With animated confetti filling the screen after trade executions and emoji-riddled notifications, Robinhood’s gamified user experience makes investing as entertaining and addicting as a game of Candy Crush… except the stakes are considerably higher. According to the research firm Alphacution for The New York Times, the majority of Robinhood users are young, lack investing experience, and are consistently trading the riskiest stocks at the fastest pace. A staggering 50% of its customer base had never invested in the stock market prior to downloading the app. Yet Robinhood users are consistently trading nearly 10x as many shares as E-Trade customers, and 40x as many shares as Charles Schwab customers on a regular basis. In the first 3 months of 2020 alone, they bought and sold 88x as many risky options contracts as Schwab customers, relative to average account size.
“[Robinhood] encourages people to go from training wheels to driving motorcycles.” – Scott Smith, Director at Cerulli Associates (a financial consulting firm)

Now, you may be thinking, “Who cares? Everyone is responsible for their own financial gains and losses. Blame people for being reckless with their money, not the platform that enables them,” and you’re technically not wrong. However, from a moral standpoint, Robinhood is not exactly living up to its namesake because this mindset still allows the rich to get richer (Robinhood being one of the rich). Every time a Robinhood customer trades, Wall Street firms are actually the arbiters determining what price the customer gets, and you better believe they are capitalizing on users’ ignorance and inexperience. These firms then pay Robinhood for the right to do this through a controversial process known as “payment for order flow.” In fact, the New York Times reported in 2021 that for each share of stock traded, Robinhood raked in 4 to 15x more than Schwab, which translates to about $19,000 for every dollar in the average Robinhood user’s account. For reference, Schwab’s profit is about $200 per dollar.
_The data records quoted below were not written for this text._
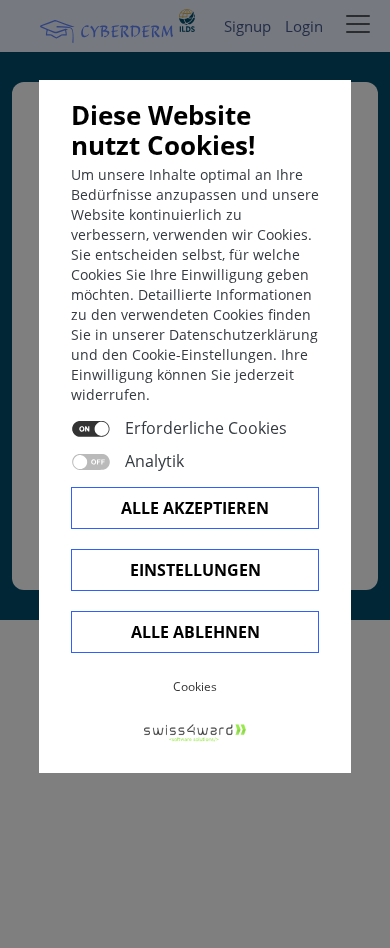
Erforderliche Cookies (206, 428)
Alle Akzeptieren (195, 508)
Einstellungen (195, 570)
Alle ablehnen (195, 632)
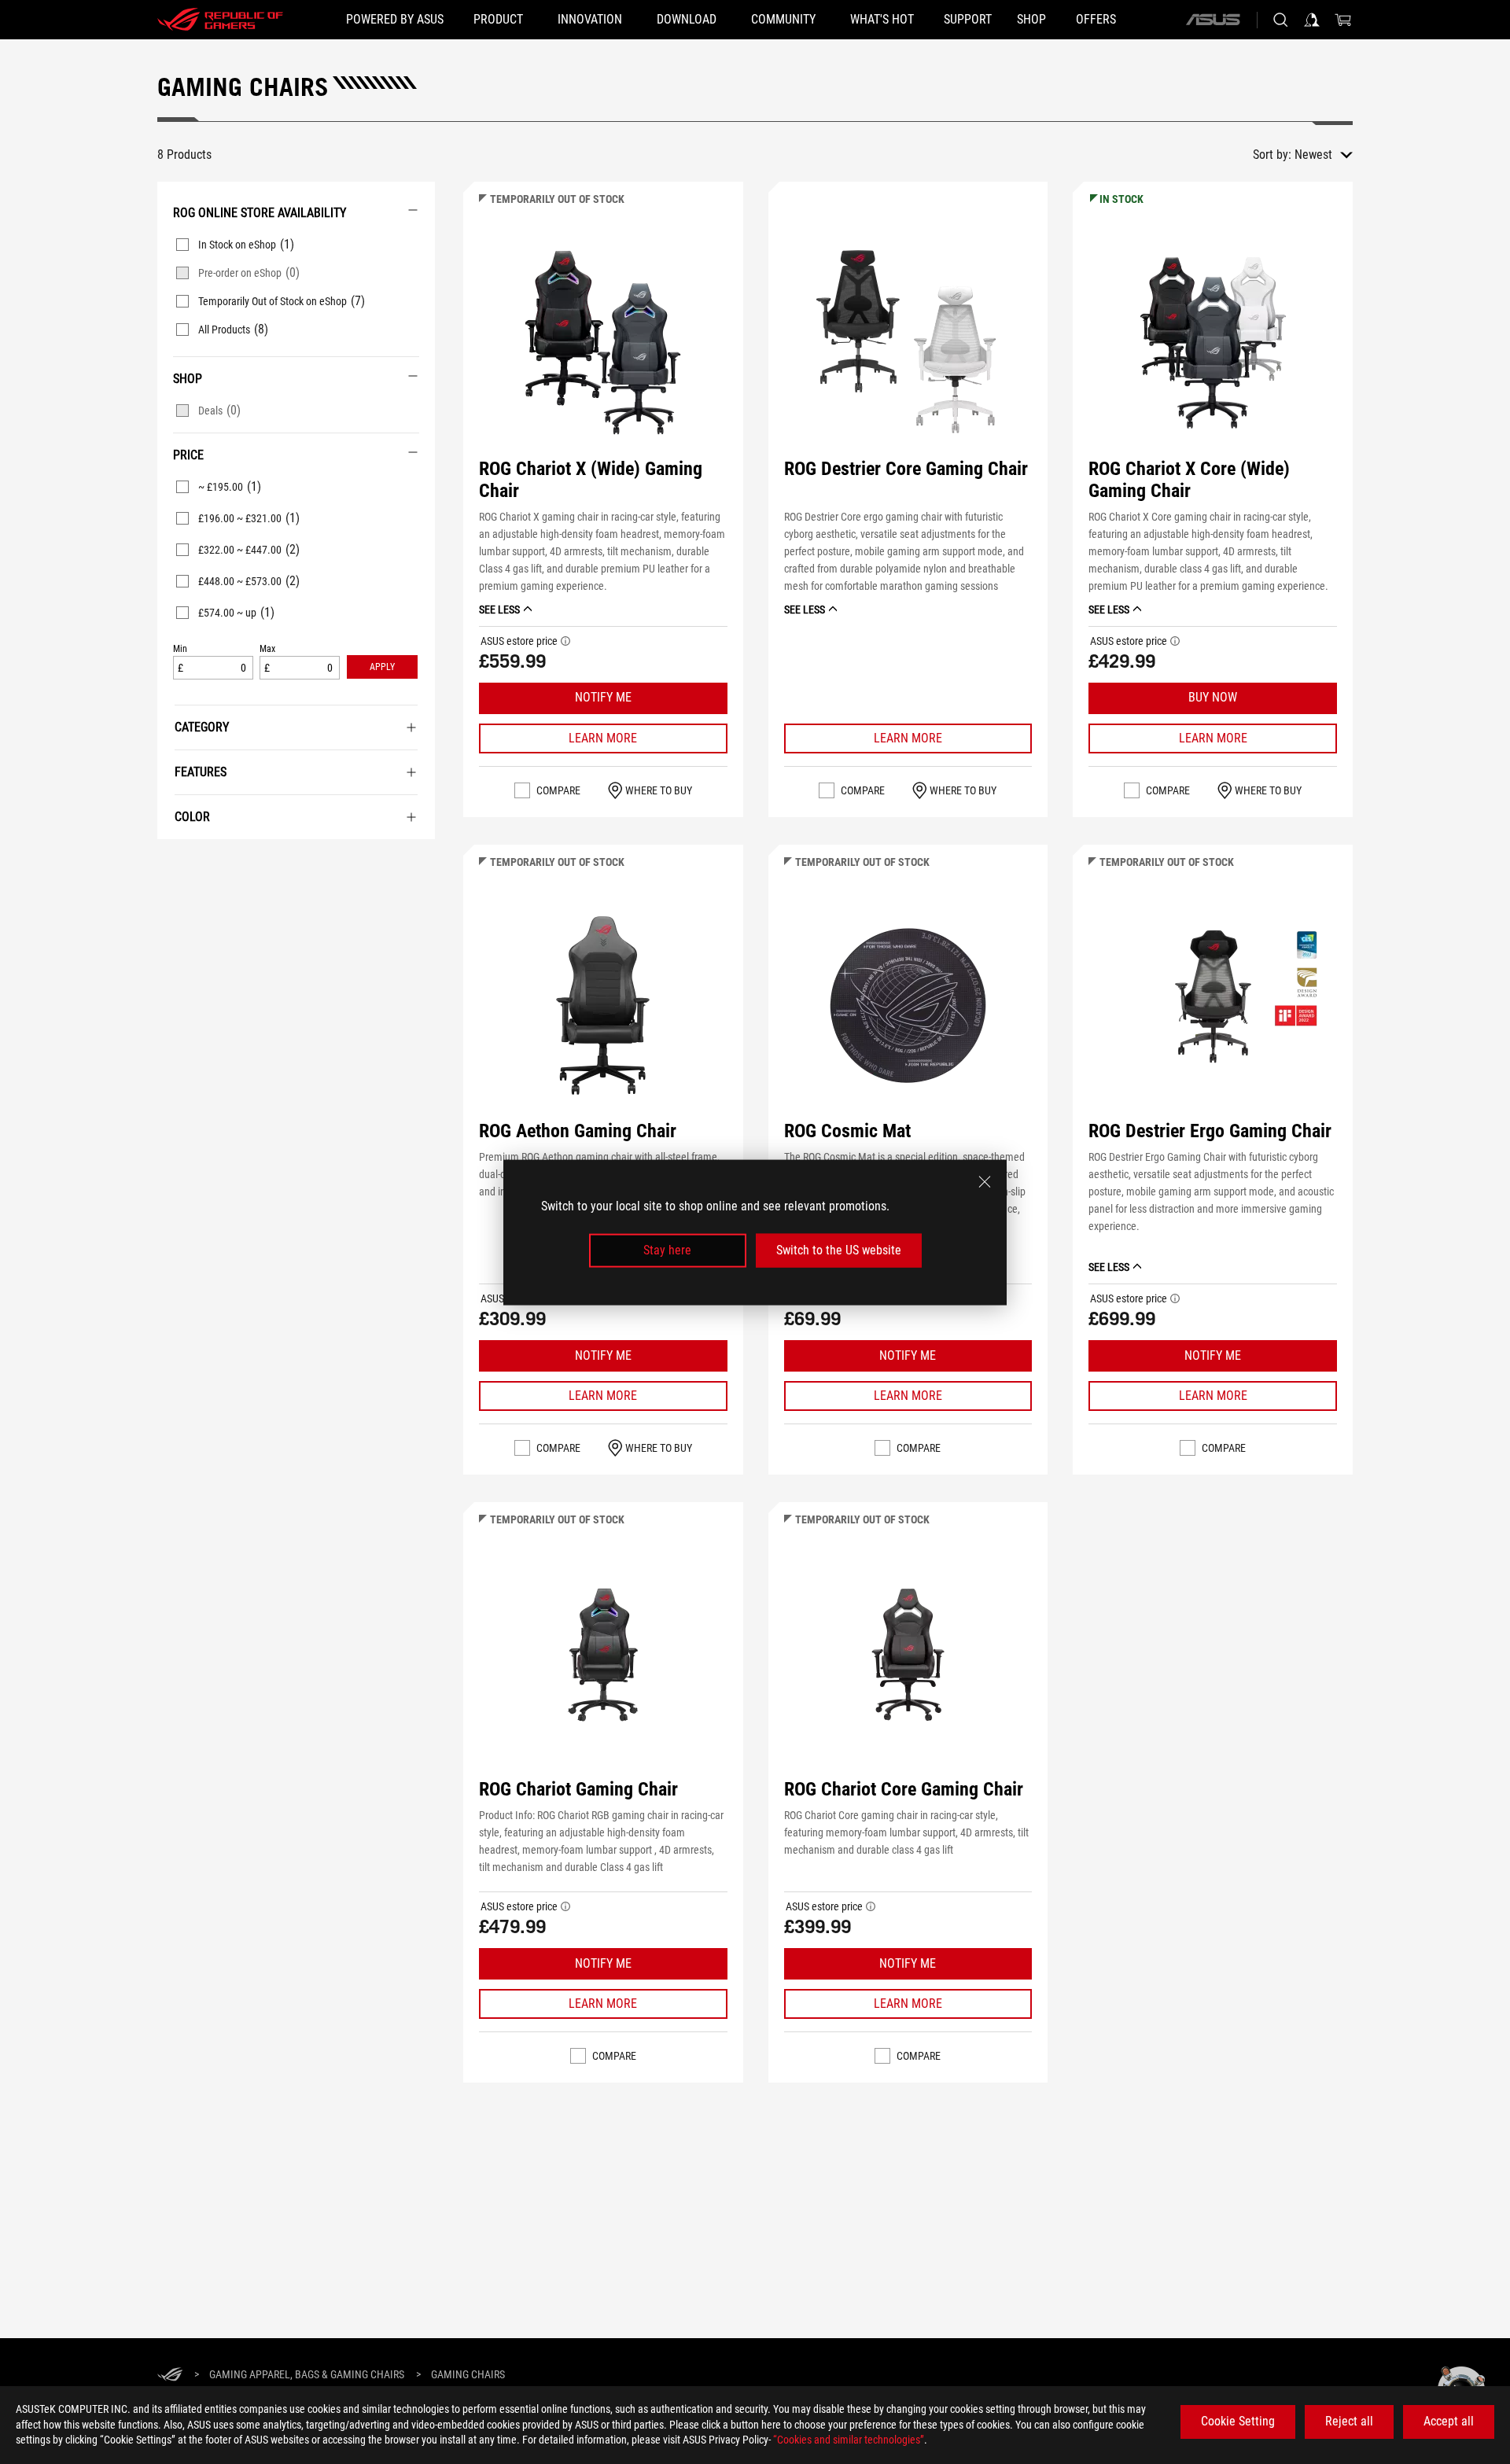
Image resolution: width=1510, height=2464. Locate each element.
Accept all (1448, 2421)
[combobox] (1324, 155)
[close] (984, 1181)
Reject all (1349, 2421)
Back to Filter (175, 863)
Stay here (667, 1250)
While it’s tempting to point the finger of blame and call Vlad and Baiju a couple of clever hoodwinkers who beguiled a generation of young investors into biting off more than they can chew, the issue (and the stock market itself) is much more complex and nuanced than a short blog piece can even begin to unpack. Robinhood’s business model may be far from perfect, but at the end of the day, the company democratized finance and made it possible for anyone with $1 to their name to participate in the American financial system. So for now, we’ll give credit where credit is due and say that Robinhood owns investing for all. Flaws and all.